The two-day gathering, under the theme “increasing women political participation in elections through the full implementation of section 4.5 (a&b) of the New Elections Law of 1986” further admonishes “Parties to collaborate with Partners to organize regular trainings for women on campaign strategies and leadership skills.”

It also stressed the need for “building strong gender solidarity in the rank and file of men and women in political parties” among others.

It was agreed that the signing of the MoU takes place in this 2nd week of May in Monrovia among the chairpersons, secretary generals, or a designated official of registered political parties and the NEC.

The Women Legislative Caucus, Women NGO Secretariat, and the Coalition of Political Parties Women in Liberia attended the gathering.

In separate remarks, they pledged their support to the process of increasing women’s participation in the pending elections.

According to UN-Women; Women’s representation in public offices remains low and so does their participation in elections as candidates.
There are nine female and 64 males in the House of Representatives, two females and 27 males in the House of Senate.

There are five female and 14 male ministers in the cabinet. This under representation, according to women activists, cuts across local government.

There is no obligatory gender provision yet in the elections law or temporary special measure in the constitution.
The provision in the electoral law on Section 4.5.1c states that, “A list of candidates submitted to the Commission for an election should endeavor to have no less than 30% of the candidates on the list from each gender.”
An obligatory and enforceable provision without the clause ‘should endeavor’ rather ‘shall have’ is before the Senate after passage in the House of Representatives as part of the electoral law reform bill.
The electoral system of First Past The Post (FPTP) (an electoral system in which votes are translated into seats) makes it even more difficult for the few women who get on party ballots to stand a chance of winning and there has been heightened incidences of violence against women in elections which further shrinks the space for women’s political participation.
It is in this context that the work of the women political participation and leadership pillar in Liberia is focused, the meeting participants said.
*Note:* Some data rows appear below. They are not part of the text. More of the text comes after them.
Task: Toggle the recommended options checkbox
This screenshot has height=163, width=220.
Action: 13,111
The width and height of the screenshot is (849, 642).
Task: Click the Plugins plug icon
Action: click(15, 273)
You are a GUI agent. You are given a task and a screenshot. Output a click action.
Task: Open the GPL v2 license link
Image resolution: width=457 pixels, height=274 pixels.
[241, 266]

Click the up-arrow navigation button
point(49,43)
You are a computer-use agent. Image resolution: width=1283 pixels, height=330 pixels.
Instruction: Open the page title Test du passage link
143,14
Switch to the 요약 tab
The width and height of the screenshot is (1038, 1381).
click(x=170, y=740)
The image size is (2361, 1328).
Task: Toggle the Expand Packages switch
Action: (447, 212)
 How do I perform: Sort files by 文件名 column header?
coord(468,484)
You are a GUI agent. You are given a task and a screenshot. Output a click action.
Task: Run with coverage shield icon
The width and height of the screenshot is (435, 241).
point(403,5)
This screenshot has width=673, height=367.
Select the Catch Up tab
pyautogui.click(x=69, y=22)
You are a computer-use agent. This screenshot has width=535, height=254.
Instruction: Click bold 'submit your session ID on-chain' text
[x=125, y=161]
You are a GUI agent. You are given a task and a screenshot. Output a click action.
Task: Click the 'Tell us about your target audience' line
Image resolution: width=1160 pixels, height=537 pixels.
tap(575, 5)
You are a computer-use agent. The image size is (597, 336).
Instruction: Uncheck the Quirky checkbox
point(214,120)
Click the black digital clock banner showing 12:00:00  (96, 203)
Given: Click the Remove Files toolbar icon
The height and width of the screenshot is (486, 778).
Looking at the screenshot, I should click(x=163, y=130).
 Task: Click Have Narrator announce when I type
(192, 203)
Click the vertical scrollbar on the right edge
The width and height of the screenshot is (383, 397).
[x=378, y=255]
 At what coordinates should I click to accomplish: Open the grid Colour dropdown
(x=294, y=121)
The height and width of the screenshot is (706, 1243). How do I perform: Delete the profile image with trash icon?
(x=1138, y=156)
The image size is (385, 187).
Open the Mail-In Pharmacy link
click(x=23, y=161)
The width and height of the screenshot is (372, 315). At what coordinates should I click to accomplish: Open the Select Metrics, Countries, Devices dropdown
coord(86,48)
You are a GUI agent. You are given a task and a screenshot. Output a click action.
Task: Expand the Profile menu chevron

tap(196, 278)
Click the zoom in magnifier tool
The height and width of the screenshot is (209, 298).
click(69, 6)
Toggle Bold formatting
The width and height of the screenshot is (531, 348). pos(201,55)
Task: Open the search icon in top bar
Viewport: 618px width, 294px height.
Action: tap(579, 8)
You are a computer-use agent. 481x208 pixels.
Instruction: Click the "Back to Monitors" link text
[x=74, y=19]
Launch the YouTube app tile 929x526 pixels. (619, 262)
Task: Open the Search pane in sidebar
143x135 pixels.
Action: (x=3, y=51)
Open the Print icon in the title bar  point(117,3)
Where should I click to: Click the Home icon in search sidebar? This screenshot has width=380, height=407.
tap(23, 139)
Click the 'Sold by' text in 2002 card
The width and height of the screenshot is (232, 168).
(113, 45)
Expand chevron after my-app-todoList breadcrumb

Based on the achievements of women in politics and lessons learned to date, the Global Flagship Program Initiative (FPI) Theory of Change (ToC) envisions a four-pronged strategy under Goal 1 of the Entity’s Strategic Plan 2020-2024 “Women lead and participate in all areas of decision-making:
(1) support development and implementation of robust legal frameworks and administrative arrangements that promote gender balance and facilitate women’s participation; (2) expand the pool of qualified and capable women to run for election; (3) transform gender norms so that women are accepted as legitimate and effective leaders;
And (4) support women leaders in gender-sensitive political institutions to attract, promote and retain women leaders, and highlight the constructive contribution they make to decision-making.
Under this four-pronged approach, prong one supported the electoral bill reform agenda and its passage. A strong lobby and advocacy partnership with the women’s legislative caucus of Liberia (WLCL); Ministry of Gender, Children and Social Protection (MoGCSP); civil society organizations (CSOs) and the National Elections Commission (NEC) and Communications company- Vivacious Consultants resulted in the passage of the Electoral Reform Bill inclusive of the obligatory 30% gender quota by the House of Representatives in February 2022.